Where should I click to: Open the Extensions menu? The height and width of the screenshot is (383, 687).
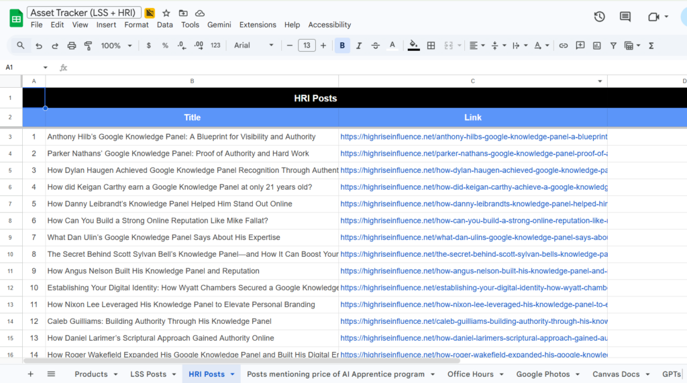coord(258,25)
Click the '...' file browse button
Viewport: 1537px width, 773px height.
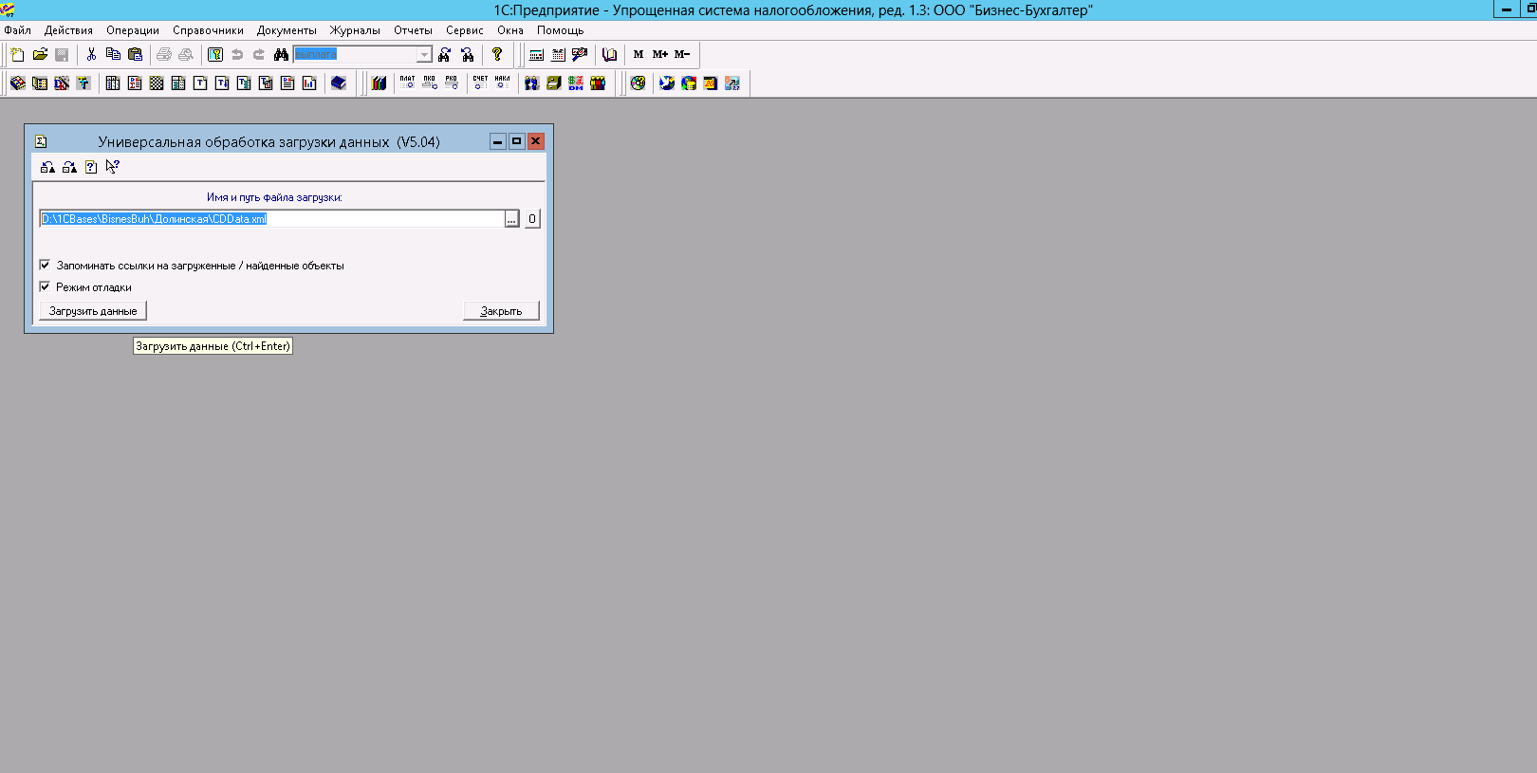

----

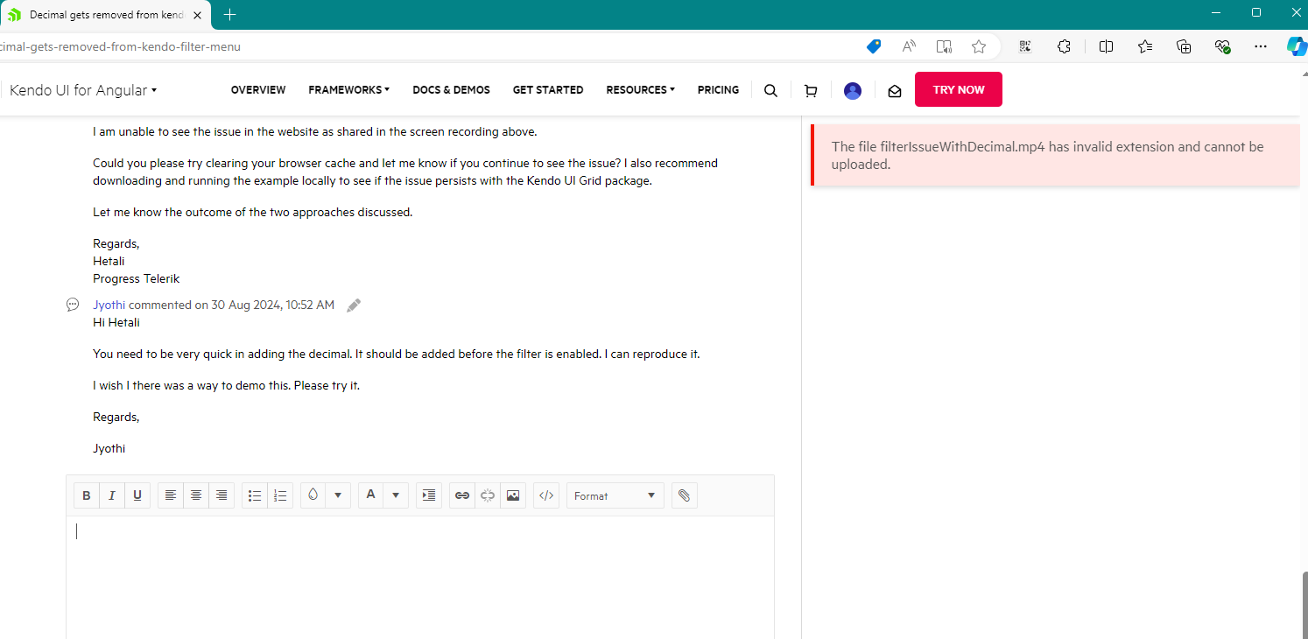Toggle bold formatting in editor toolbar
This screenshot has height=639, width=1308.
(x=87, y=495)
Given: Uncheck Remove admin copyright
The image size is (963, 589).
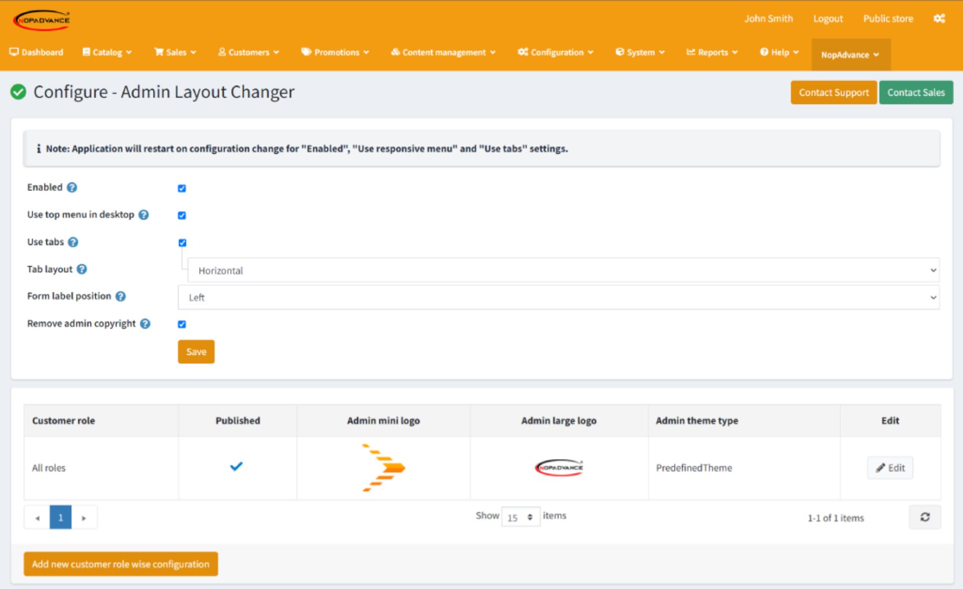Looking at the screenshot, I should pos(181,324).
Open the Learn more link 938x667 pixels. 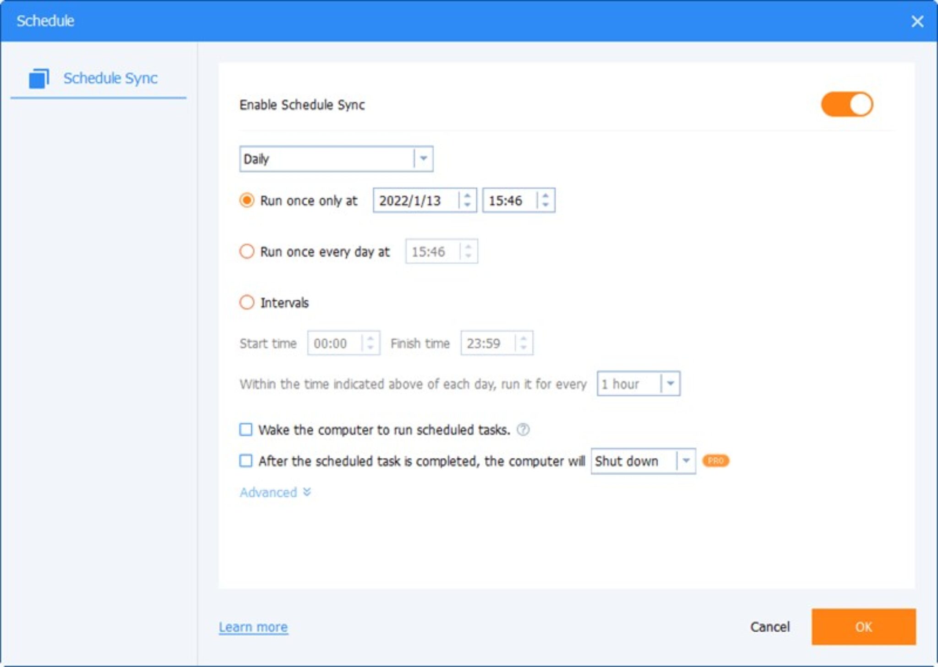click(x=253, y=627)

----

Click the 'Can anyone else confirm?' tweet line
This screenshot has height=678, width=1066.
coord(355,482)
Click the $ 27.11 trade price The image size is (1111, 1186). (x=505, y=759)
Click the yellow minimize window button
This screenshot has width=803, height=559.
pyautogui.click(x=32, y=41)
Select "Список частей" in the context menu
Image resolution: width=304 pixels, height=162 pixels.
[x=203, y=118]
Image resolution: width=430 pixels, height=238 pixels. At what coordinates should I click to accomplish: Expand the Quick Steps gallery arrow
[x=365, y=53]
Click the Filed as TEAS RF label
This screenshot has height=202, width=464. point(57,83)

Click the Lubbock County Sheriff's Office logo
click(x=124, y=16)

----

Turn the lines from the one containing "Click the '...' file browse button" up to and including the one containing "Viewport: 1537px width, 773px height." into a Markdown table with the columns Row and Line, leaving out any blank lines.

**In response:**
| Row | Line |
|---|---|
| 1 | Click the '...' file browse button |
| 2 | Viewport: 1537px width, 773px height. |